Istanbul Protesters Block McDonald’s Opening Amid Boycott Campaign
Protesters in Üsküdar kept McDonald’s from opening for more than 200 days, turning a single storefront into a test of security, scheduling, and boycott pressure.

For more than 200 days, protesters in Üsküdar have kept a McDonald’s opening from moving forward, turning the site into a daily operational headache rather than a simple storefront launch. The demonstrations have included confrontations with customers, leaving the branch caught between public anger, security concerns, and an opening date that remains under pressure.
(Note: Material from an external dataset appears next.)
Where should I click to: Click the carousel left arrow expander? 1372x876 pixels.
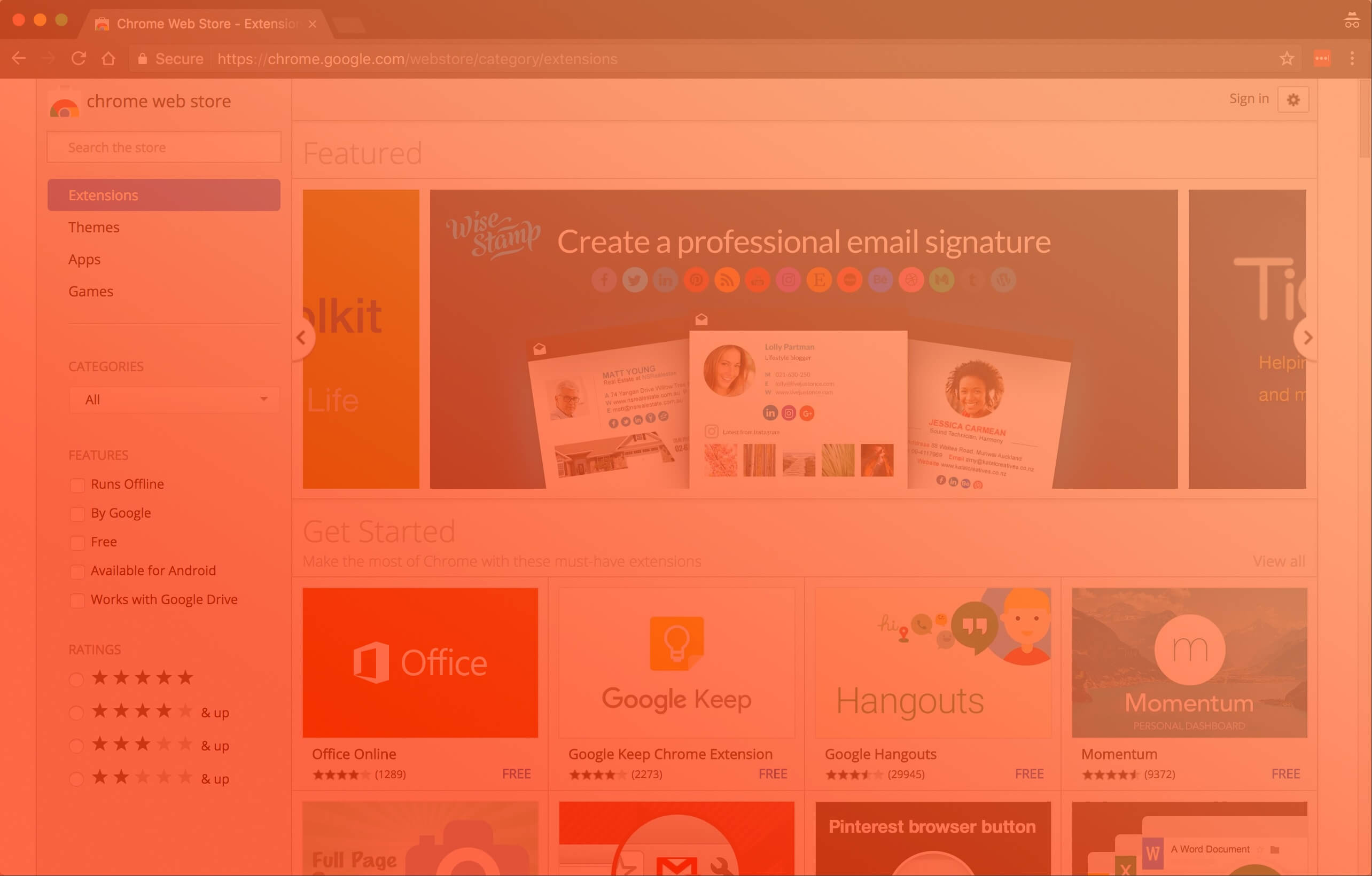point(301,338)
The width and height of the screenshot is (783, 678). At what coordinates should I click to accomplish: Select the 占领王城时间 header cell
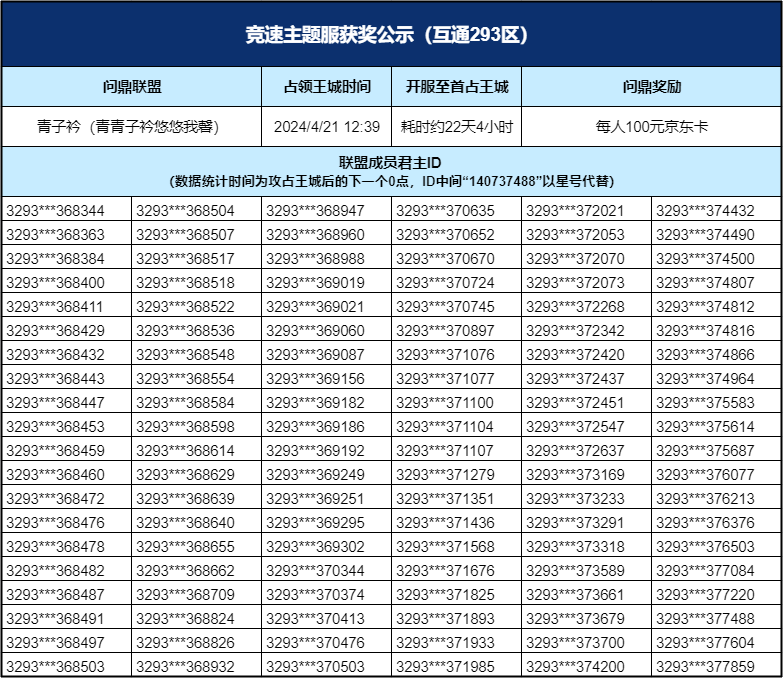click(327, 87)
The standoff in Istanbul reflects a wider boycott campaign that has spread across Türkiye and beyond, targeting Western brands seen by protesters as aligned with Israel during the war in Gaza. McDonald’s has been a central target. In April 2024, the company said it would buy all 225 of its restaurants in Israel from Alonyal Limited, which had run the business for 30 years. That announcement followed reports that Alonyal had given away thousands of free meals to Israeli forces, deepening boycott calls and making McDonald’s a highly visible symbol in the campaign.
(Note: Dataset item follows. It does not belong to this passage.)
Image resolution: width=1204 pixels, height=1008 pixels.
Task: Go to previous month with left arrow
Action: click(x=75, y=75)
The pressure has not stayed local. McDonald’s Corporation missed quarterly profit estimates in April 2024 for the first time in two years, with the company saying the impact of the war in the Middle East outweighed stronger comparable sales in Japan, Latin America and Europe. Anadolu has described a global wave of boycotts spreading from the Middle East and Türkiye to Europe, Asia and beyond, while TRT World has reported that Western fast-food chains including McDonald’s, Starbucks and KFC have felt the effects in Egypt, Jordan and Türkiye.

For workers and managers, a protest that lasts this long is not just a political statement outside the door. It changes how an opening is planned, who can safely enter, how long crews have to wait on schedules, and how much uncertainty hangs over hiring, training and service rollout. A blocked opening also means franchise and corporate teams are left managing a site that cannot function normally, even as the brand remains under scrutiny from protesters and boycott organizers.
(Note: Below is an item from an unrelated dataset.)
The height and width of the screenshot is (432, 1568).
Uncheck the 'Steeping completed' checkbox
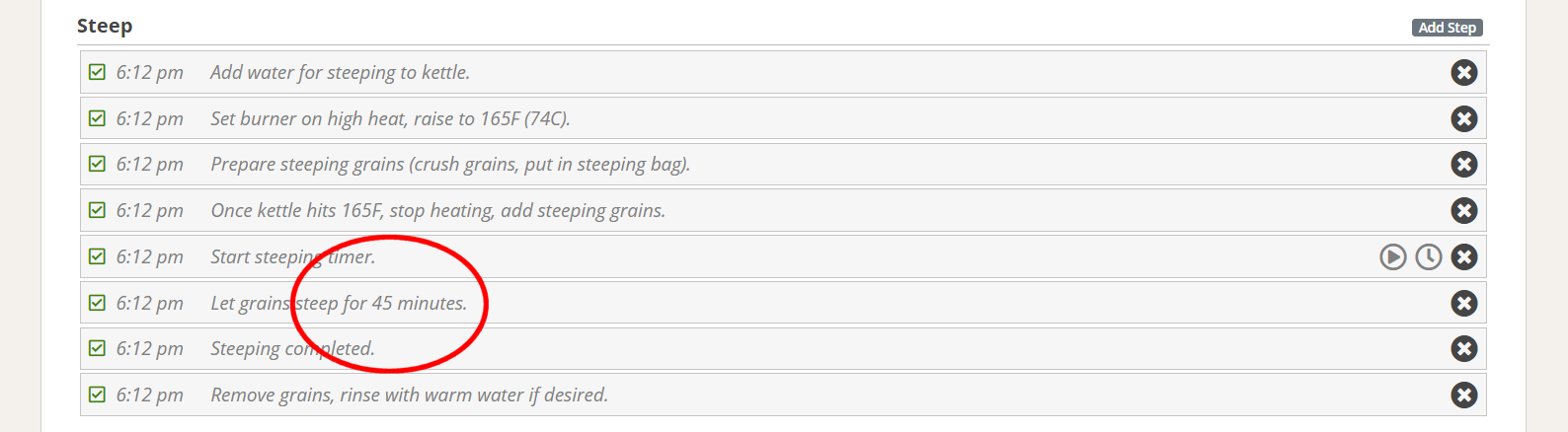pyautogui.click(x=97, y=348)
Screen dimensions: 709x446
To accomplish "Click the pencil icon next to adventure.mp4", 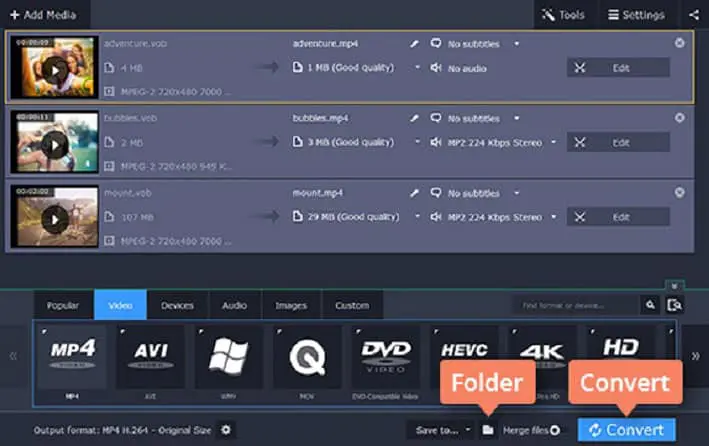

Istanbul has been one of the most visible centers of pro-Palestine mobilization, with large crowds repeatedly taking to the streets and keeping public pressure high. That backdrop has made the Üsküdar McDonald’s dispute bigger than one branch. It now sits inside a broader fight over consumer boycotts, corporate reputation and the day-to-day reality of opening a restaurant in a city where the political temperature still shapes the front counter.